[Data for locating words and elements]
[start]

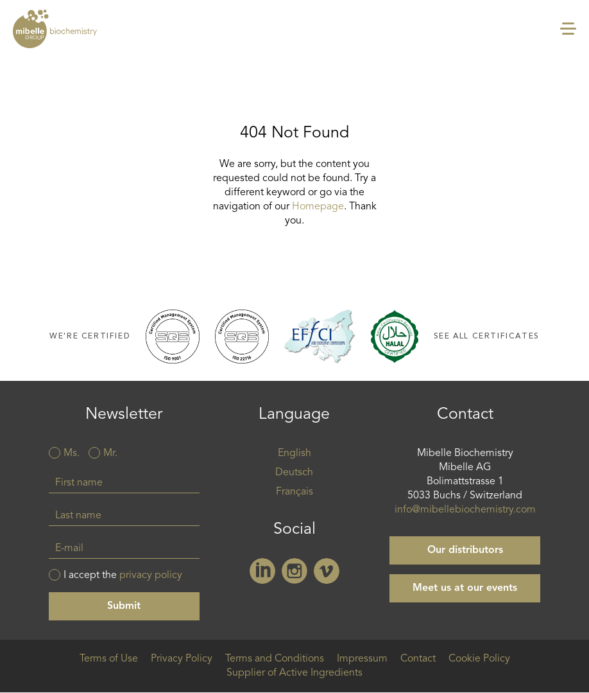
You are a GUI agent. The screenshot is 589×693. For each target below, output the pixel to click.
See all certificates (487, 336)
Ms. (72, 453)
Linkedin (262, 571)
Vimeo (326, 571)
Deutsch (294, 473)
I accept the (123, 575)
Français (294, 492)
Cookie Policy (479, 659)
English (294, 453)
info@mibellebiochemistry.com (465, 510)
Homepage (318, 207)
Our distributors (465, 550)
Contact (418, 659)
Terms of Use (109, 659)
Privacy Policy (181, 659)
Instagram (294, 571)
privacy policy (150, 575)
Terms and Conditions (274, 659)
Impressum (362, 659)
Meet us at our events (465, 588)
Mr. (110, 453)
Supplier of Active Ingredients (294, 673)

[end]

Work instructions: Please edit all of the rows above so that "Terms" becomes "Rules" wherever it appears, leaving everything else unchanged, and give them back without the pictures.

Output for this task:
You are a GUI agent. The screenshot is 589×693. For each target below, output the pixel to click.
See all certificates (487, 336)
Ms. (72, 453)
Linkedin (262, 571)
Vimeo (326, 571)
Deutsch (294, 473)
I accept the (123, 575)
Français (294, 492)
Cookie Policy (479, 659)
English (294, 453)
info@mibellebiochemistry.com (465, 510)
Homepage (318, 207)
Our distributors (465, 550)
Contact (418, 659)
Rules of Use (109, 659)
Privacy Policy (181, 659)
Instagram (294, 571)
privacy policy (150, 575)
Rules and Conditions (274, 659)
Impressum (362, 659)
Meet us at our events (465, 588)
Mr. (110, 453)
Supplier of Active Ingredients (294, 673)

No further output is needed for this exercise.